Supplementary Legends

SUPPLEMENTARY LEGENDS

Figure S1. PYLs in maize. a. Phylogenetic tree of PYLs in maize, rice and Arabidopsis. The scale bar represents 0.1 amino acid substitutions per site. b. Alignment of the conserved domains for ABA-binding pocket of PYLs. In Arabidopsis, AtPYL13 differs from other AtPYLs at the critical residues Q38 and F71 (indicated in red) in the conserved loops CL1 and CL2 (indicated by blue rectangular boxes), respectively.
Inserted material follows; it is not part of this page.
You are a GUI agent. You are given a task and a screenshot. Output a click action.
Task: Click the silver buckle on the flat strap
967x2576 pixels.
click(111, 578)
In maize, all the thirteen ZmPYL members do not have these mutations, except for ZmPLY13 differs from the others at conserved loops CL2, CL3 and CL4. The black, dark gray, light gray, and white backgrounds represent similarity of 100%, 75%, 50%, and 25%, respectively.
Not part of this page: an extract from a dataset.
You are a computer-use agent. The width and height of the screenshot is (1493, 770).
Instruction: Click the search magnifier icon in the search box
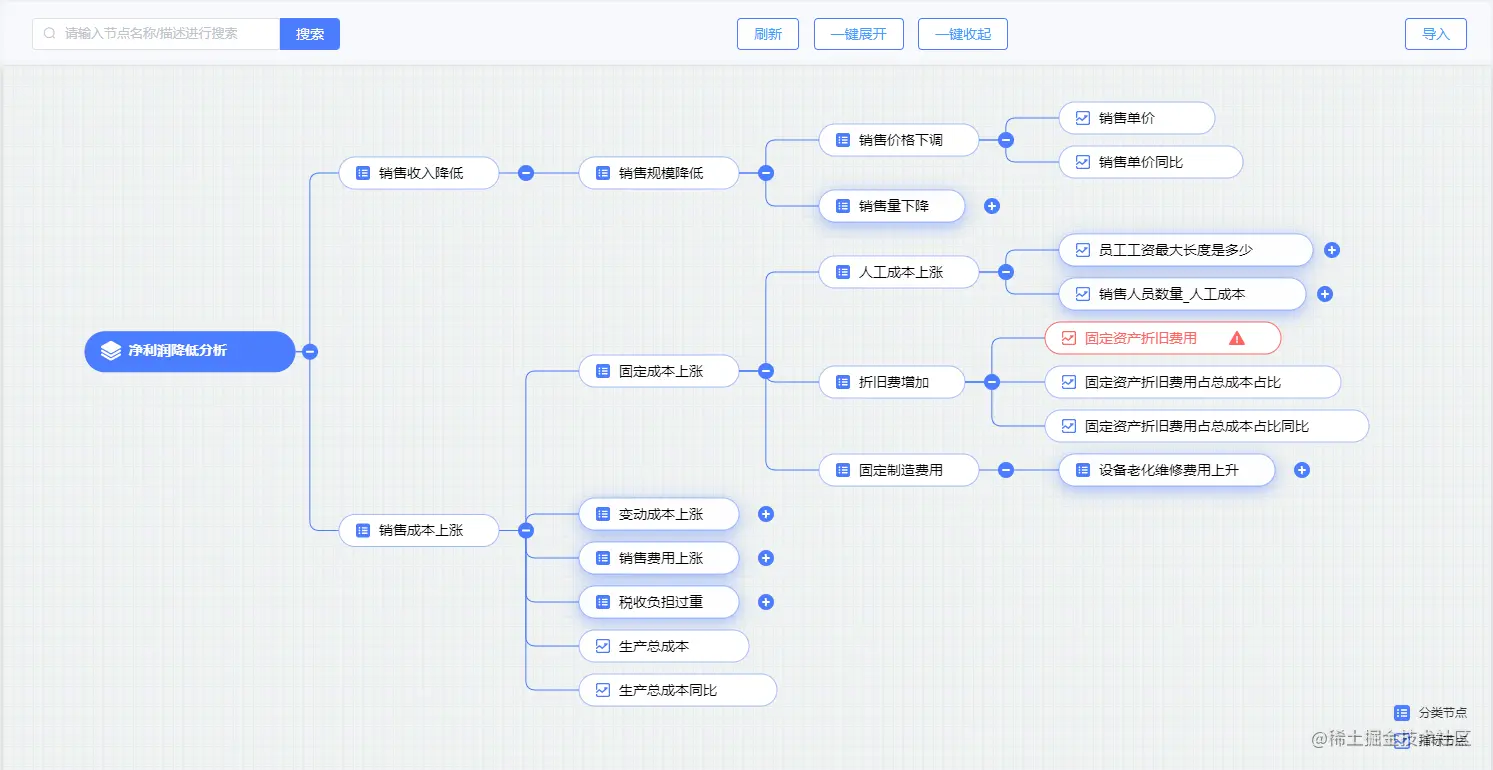coord(49,33)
Figure S2. Phylogenetic tree among the clade A members of the PP2C subfamily in maize and Arabidopsis. The scale bar represents 0.1 amino acid substitutions per site.

Figure S3. Alignment of the C-terminal region in SnRK2s in maize and Arabidopsis. According to the alignment of the domain II in the C-terminal region, ZmSnRK2.1/2/3/8/10 were classified into SnRK2a (indicated in blue background) together with AtSnRK2.2/3/6/7/8, and ZmSnRK2.4/5/6/7/11 were divided into SnRK2b (indicated in red bacground) together with AtSnRK2.1/4/5/9/10. The black, dark gray, light gray, and white backgrounds represent similarity of 100%, 75%, 50%, and 25%, respectively.
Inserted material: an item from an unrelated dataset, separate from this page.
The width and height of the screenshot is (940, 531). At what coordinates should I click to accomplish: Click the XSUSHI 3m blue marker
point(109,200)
Figure S4.Growth of yeast cells transformed with ZmPYL and PP2C plasmids on the control medium. The colony growth of the yeast strain Y2HGold co-transformed with these indicated plasmid combinations on M9 minimal medium lacking leucine and tryptophan (Double dropout, DDO).

Figure S5. Growth of yeast cells transformed with ZmSnRK2 andPP2Cplasmids on the control medium. The colony growth of the yeast strain Y2HGold co-transformed with these indicated plasmid combinations on M9 minimal medium lacking leucine and tryptophan (Double dropout, DDO).

Table S1.Relative expression level of ZmPYLs, ZmPP2Cs, and ZmSnRK2s in leaf and root of maize seedlings with 100 μM (±) ABA treatment.

Table S2. Phosphotides detected before and after ABA treatment.

Table S3.Specific primers to amplify ZmPYLs, ZmPP2Cs, and ZmSnRK2sfor qRT-PCR (Table S3-1), subcellular localization (Table S3-2), Y2H (Table S3-3), BiFC (Table S3-4), and Protoplast experiment (Table S3-5).